Abe has lived on Lots 1 and 2 on Maple Street—which are right next to each other—since 1913. Abe refused to join the homeowner’s association in 1915, and did not record covenants for either lot.
Bob tells Abe that he wants to purchase Lot 2, and build a six-story tower for bird-watching. Bob admits that the tower will cast a shadow over Lot 1, and block a lot of sun light. Bob offers to pay for a covenant that will allow him to block the sun light over Lot 1. Abe agrees to the covenant. On 1/1/1916, Abe sells to Bob Lot 2 with the covenant on the deed. Bob is not Caucasian. Bob did not record the deed.
On 2/1/1916, Bob leases Lot 2 to Cam for one year. Over the following month, with Bob’s permission, Cam proceeds to construct the six-story tower.
On 3/10/1916, Dave expressed an interest in acquiring Lot 1 from Abe. Dave conducts a title search at the records office and finds the following chain of title:
|Grantee||Grantor||Property||Description||Date of Deed||Date Recorded|
|Tim||Oliver||Lot 1||General warranty deed in fee simple||1/1/1900||2/15/1916|
|Abe||Sam||Lot 2||Quitclaim deed in fee simple||1/1/1914||1/15/1916|
|Abe||Oliver||Lot 1||Quitclaim deed in fee simple||1/1/1913||1/12/1916|
|Grantor||Grantee||Property||Description||Date of Deed||Date Recorded|
|Oliver||Abe||Lot 1||Quitclaim deed in fee simple||1/1/1913||1/12/1916|
|Sam||Abe||Lot 2||Quitclaim deed in fee simple||1/1/1914||1/15/1916|
|Oliver||Tim||Lot 1||General warranty deed in fee simple||1/1/1900||2/15/1916|
On 3/1/1916, Abe sells Lot 1 to Dave in fee simple with a general warranty deed. Dave promptly records his deed. Then the litigation begins.
In a memorandum of no more than 1,000 words, please address how the Missouri Supreme Court should resolve the following five issues.
- A member of the Homeowner’s Association files suit against Bob, seeking to set aside the sale of Lot 2, because he is in violation of Covenant #3. Who should prevail? Please remember that since the year is 1920, the doctrine of “Separate but Equal” announced in Plessy v. Ferguson is still good law. There are no federal constitutional problems with the judicial enforcement of Covenant #3—this question must be resolved as a matter of property law.
- A member of the Homeowner’s Association files suit against Bob, claiming that he is in violation of Covenant #1 for having a six-story tower. Alternatively, the member argues that Bob should have been on notice that a six-story tower would be prohibited. Who should prevail?

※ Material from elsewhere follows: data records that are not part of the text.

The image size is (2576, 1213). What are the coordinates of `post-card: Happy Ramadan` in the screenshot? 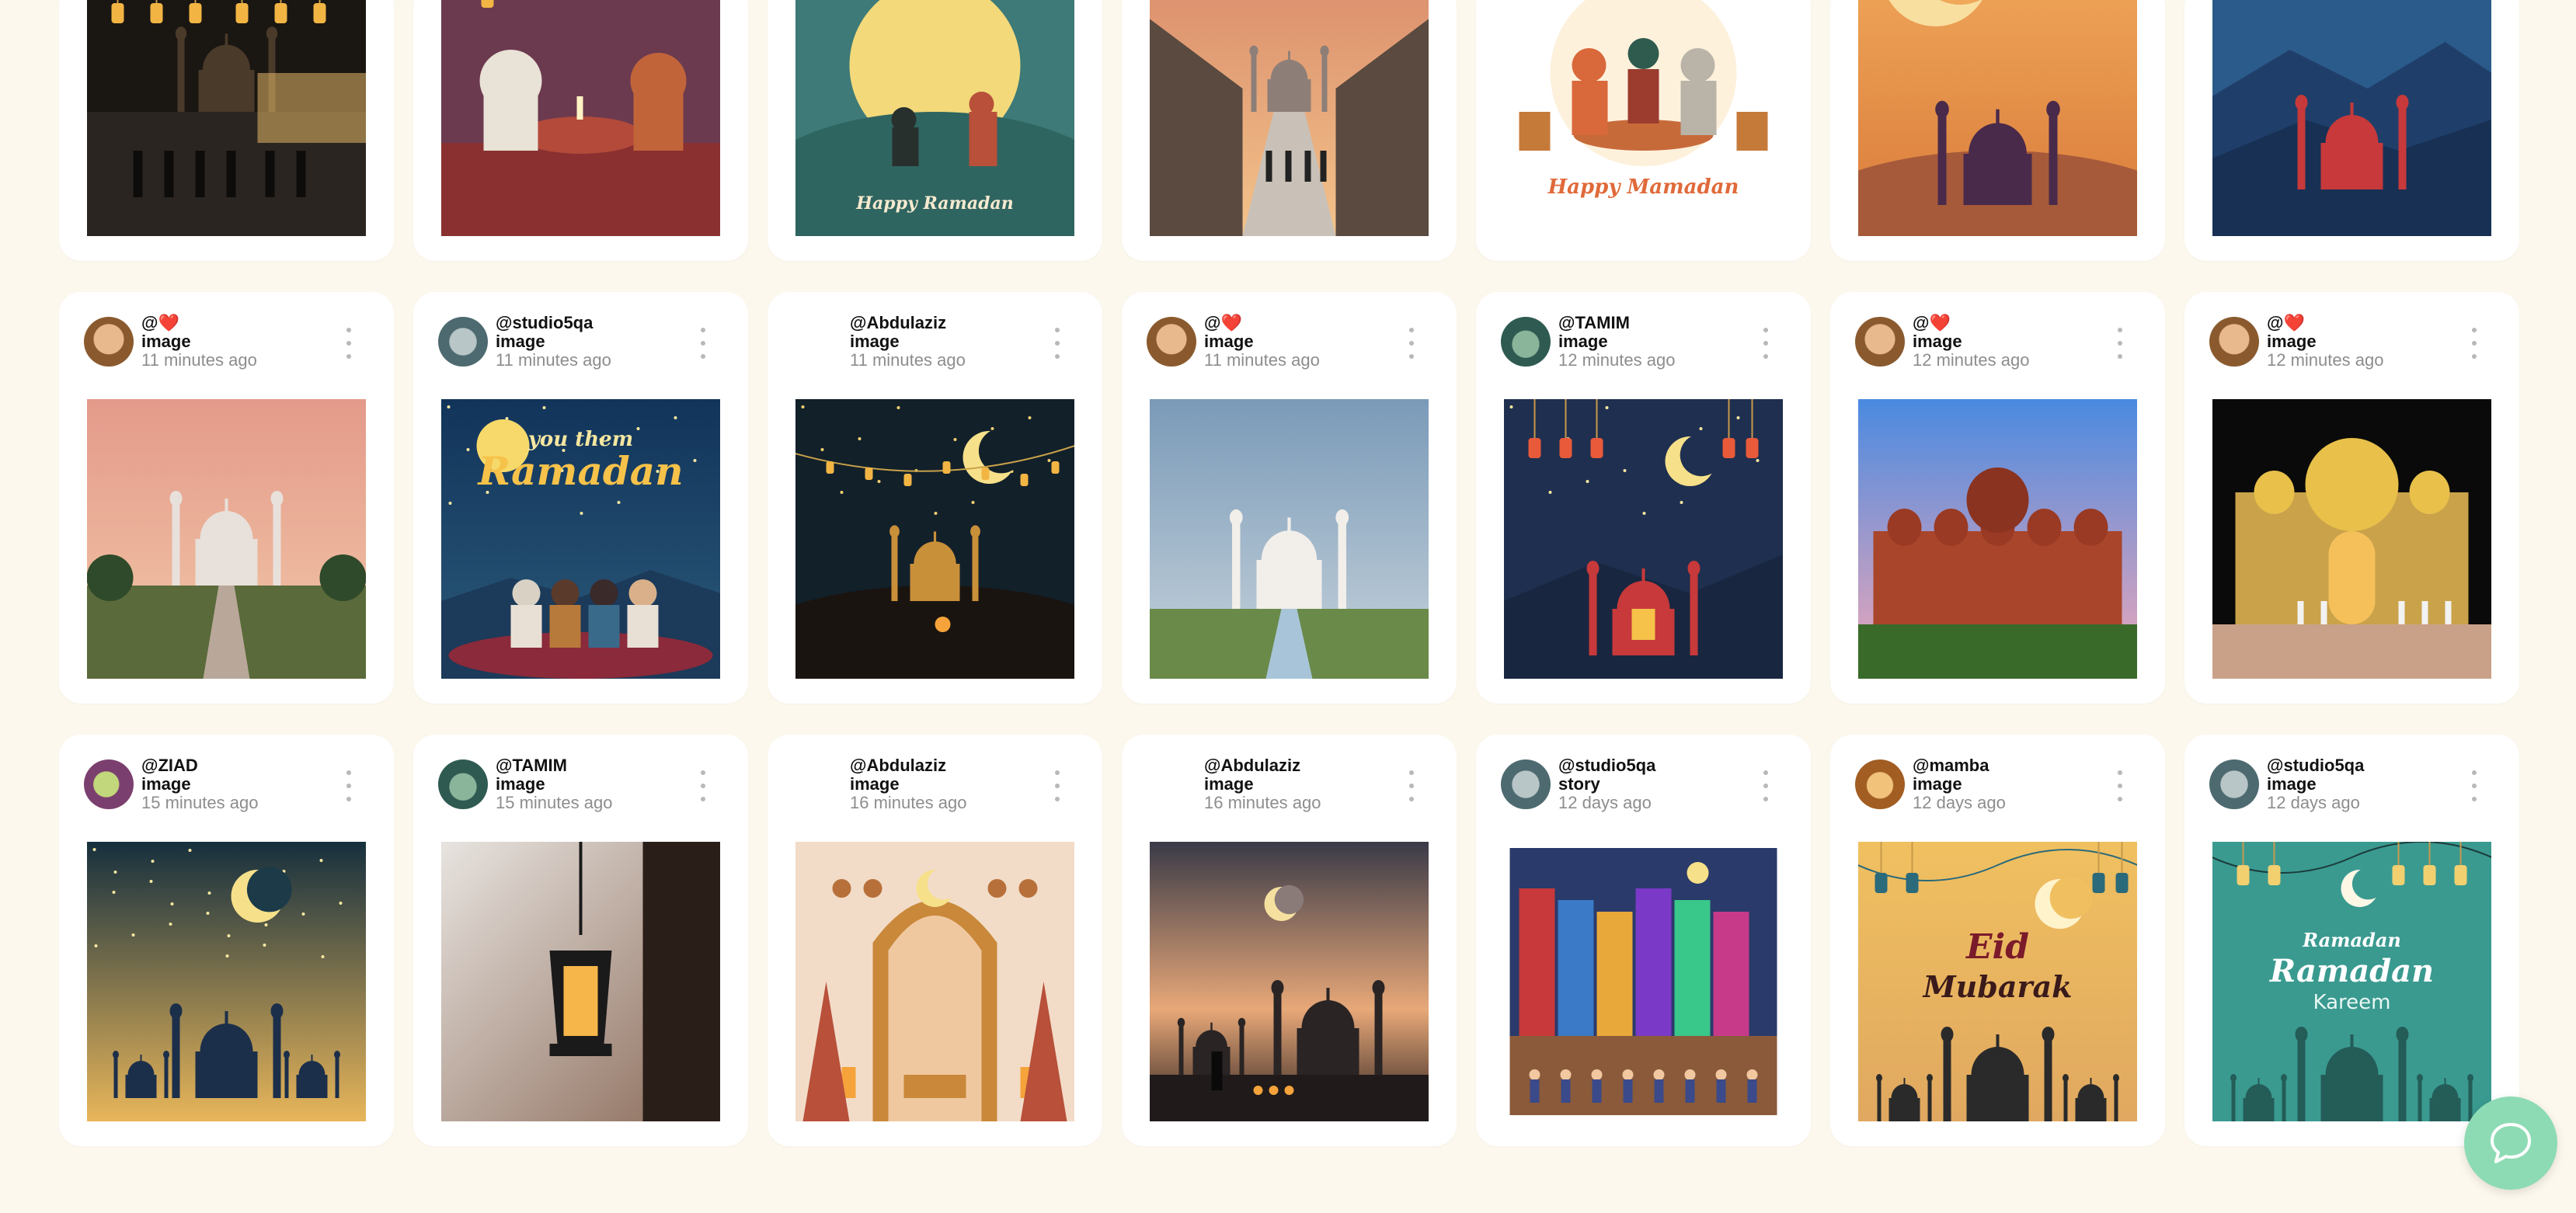 It's located at (935, 130).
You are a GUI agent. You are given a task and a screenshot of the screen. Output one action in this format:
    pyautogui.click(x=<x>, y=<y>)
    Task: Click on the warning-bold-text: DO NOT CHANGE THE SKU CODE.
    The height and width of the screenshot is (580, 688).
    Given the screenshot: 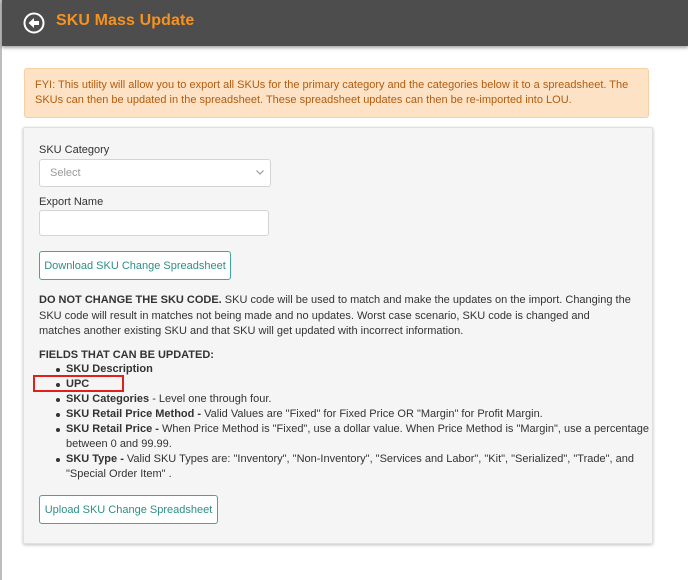 What is the action you would take?
    pyautogui.click(x=130, y=300)
    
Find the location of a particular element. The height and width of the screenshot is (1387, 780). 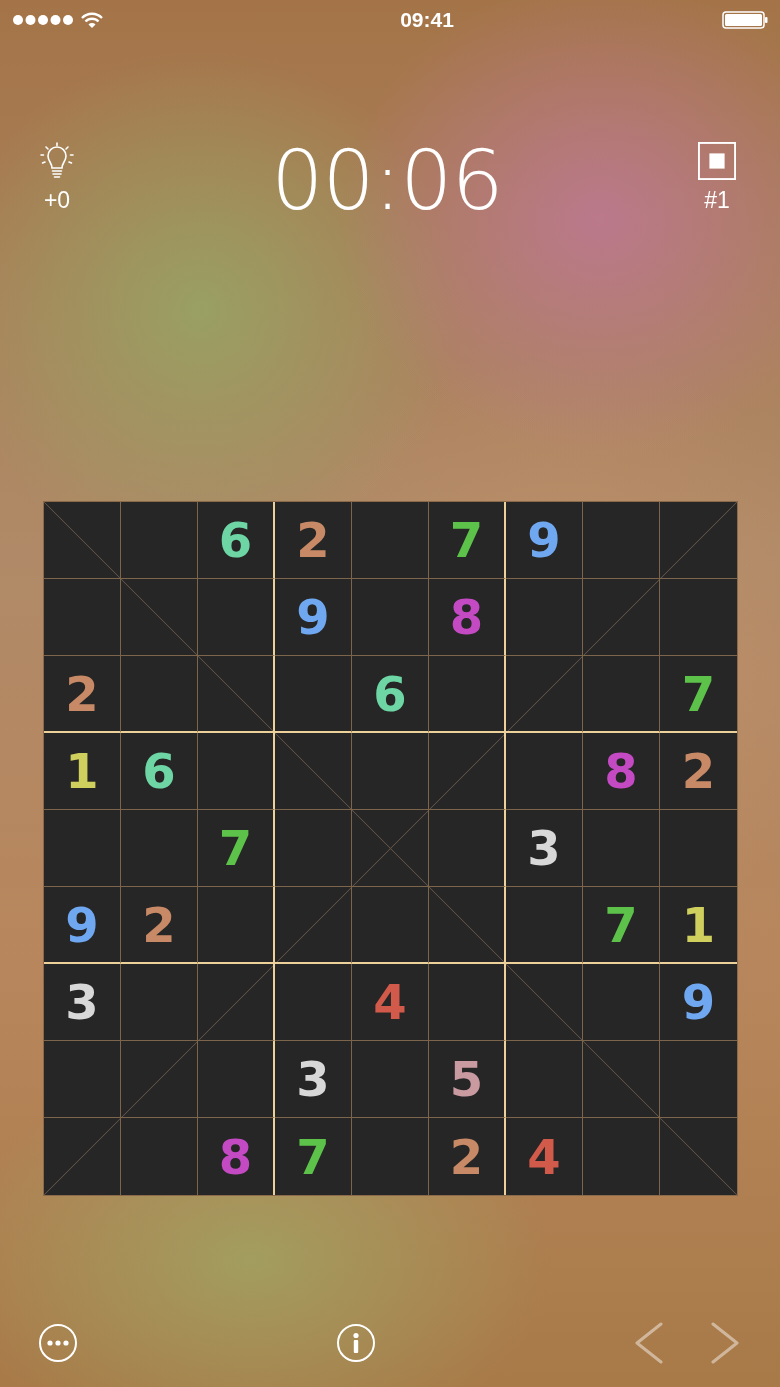

timer: 00:06 is located at coordinates (387, 181).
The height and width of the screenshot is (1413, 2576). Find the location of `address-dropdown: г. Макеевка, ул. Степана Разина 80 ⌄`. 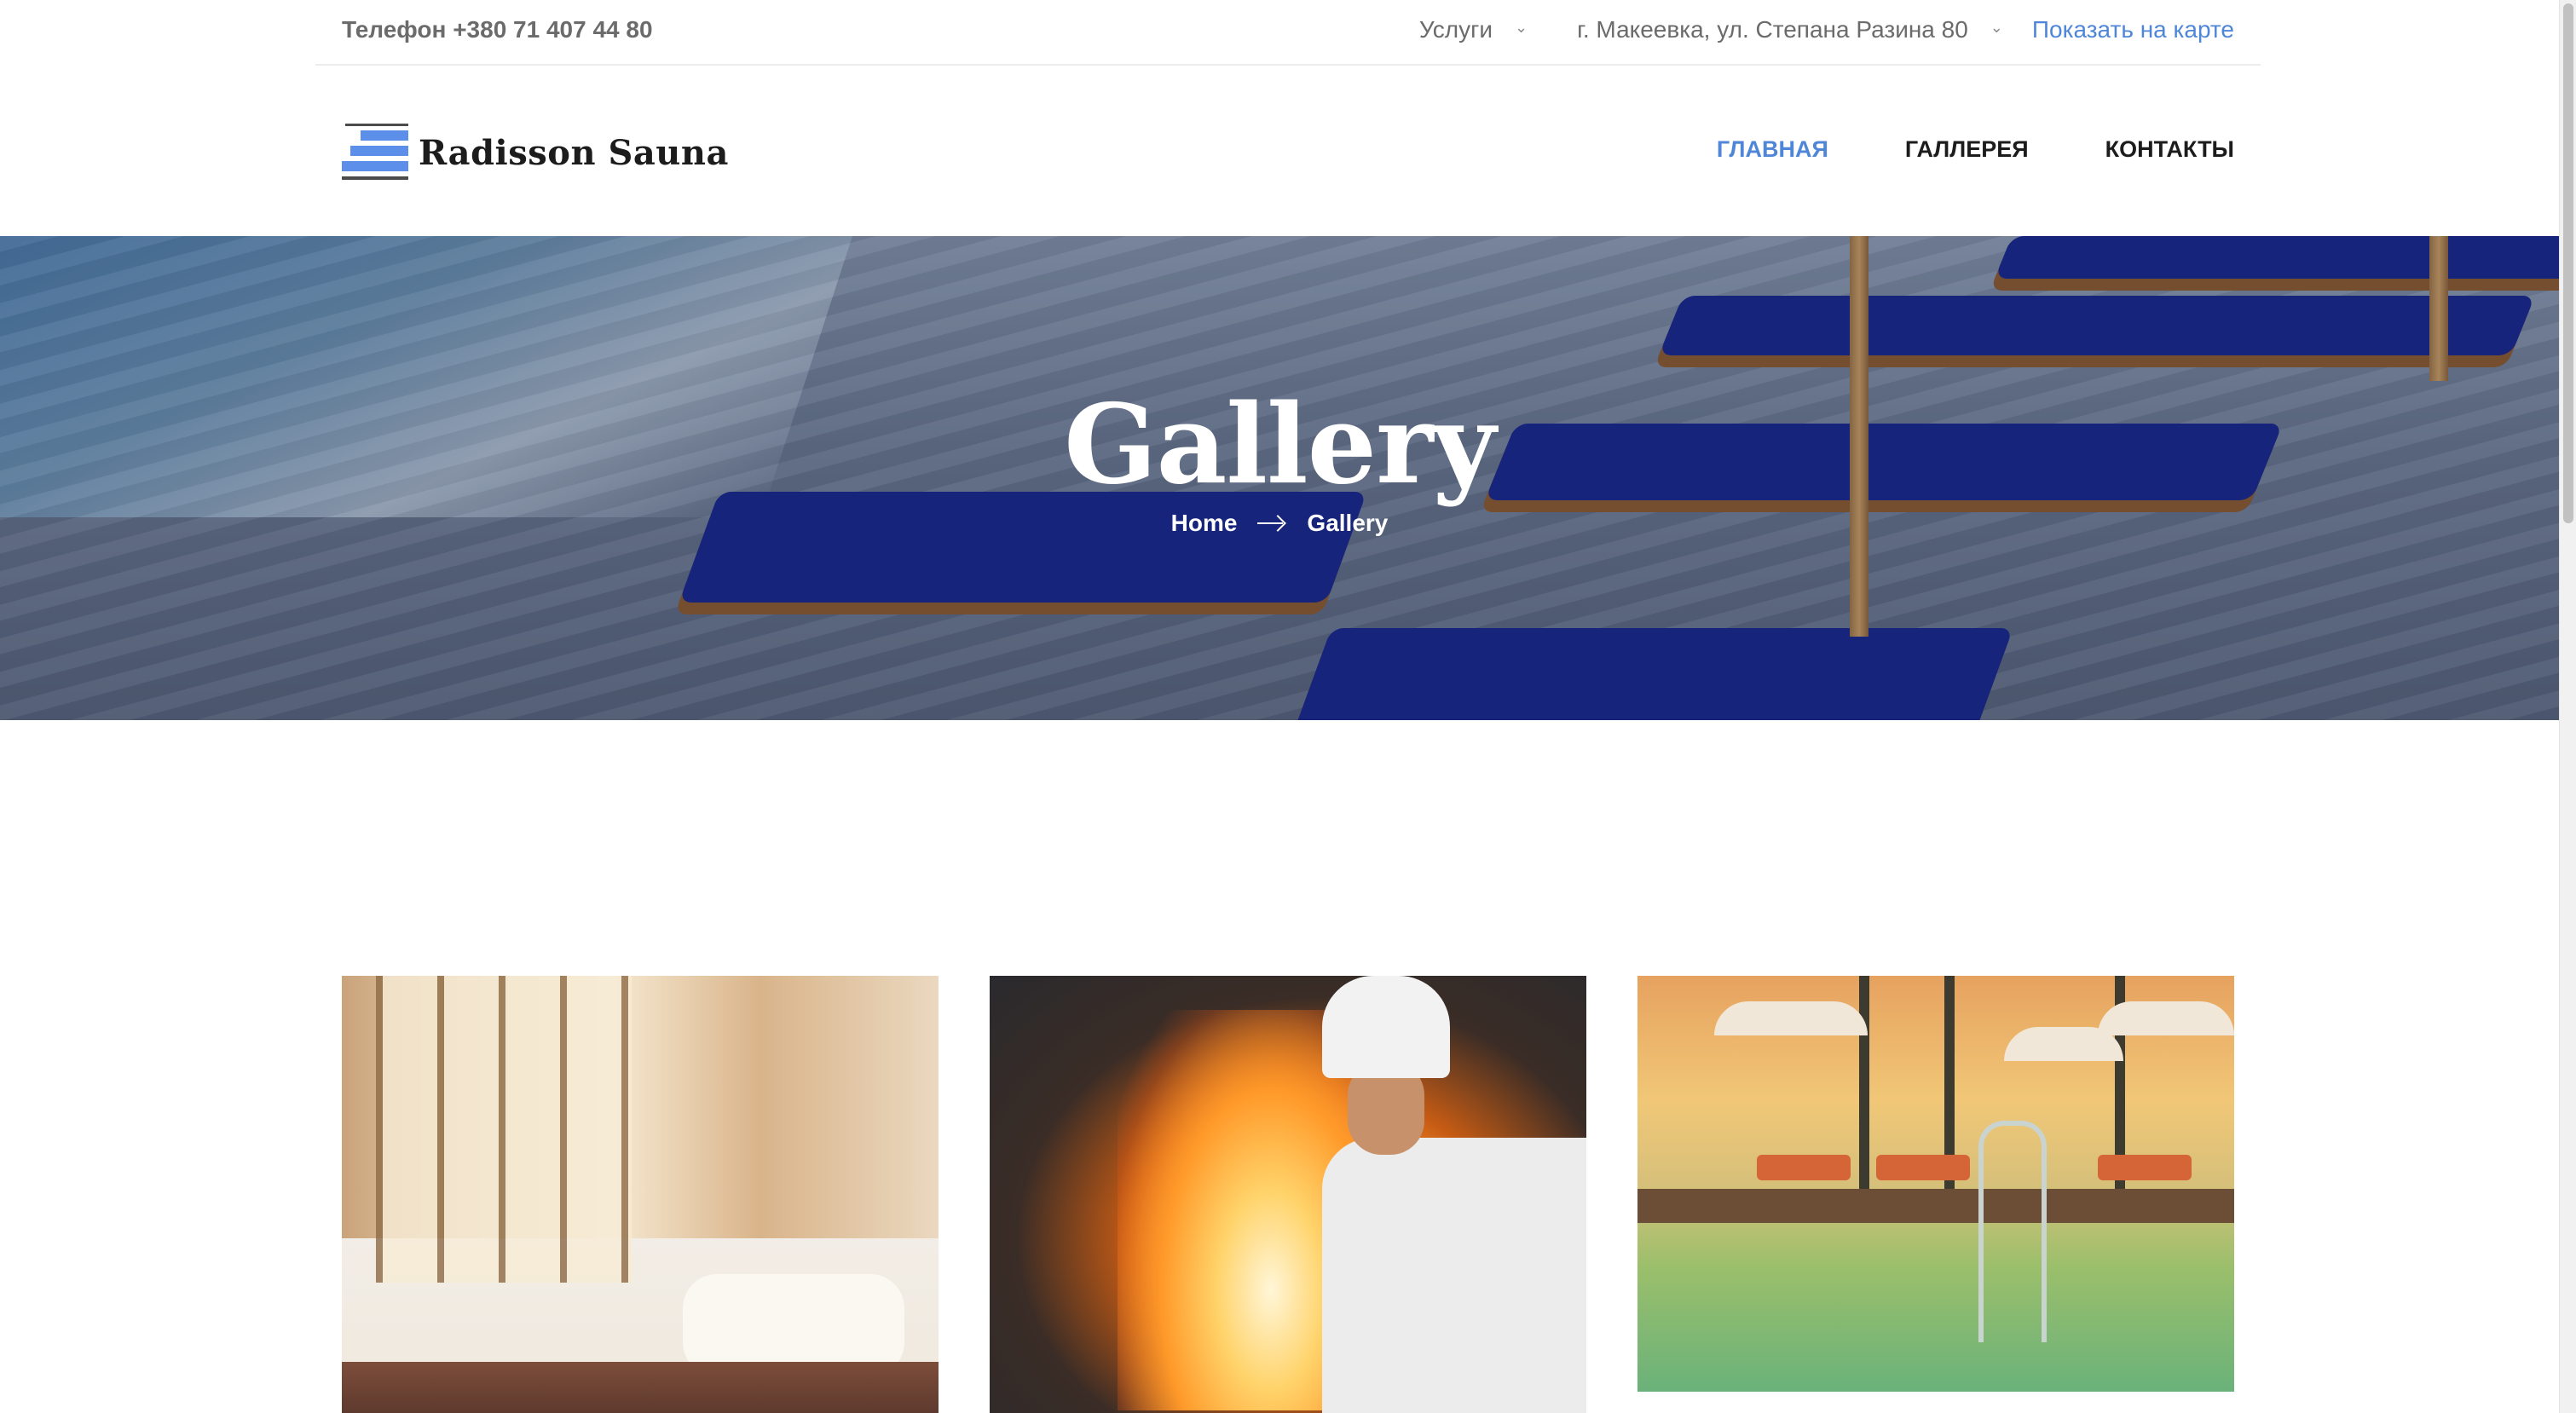

address-dropdown: г. Макеевка, ул. Степана Разина 80 ⌄ is located at coordinates (1790, 30).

- The Homeowner’s Association files suit against Bob, who refuses to pay the annual fee, for violating Covenant #2. The Homeowner’s Association concedes that the covenant cannot be enforced as written, but argues that this promise should be construed as an equitable servitude, and enforced by the courts. Who should prevail?
- Dave sues Cam for a nuisance, because the tower from Lot 1 casts a shadow on Lot 2. Who should prevail?
- Tim sues Dave, seeking to quiet title, and determine the true owner of Lot 1. Who should prevail?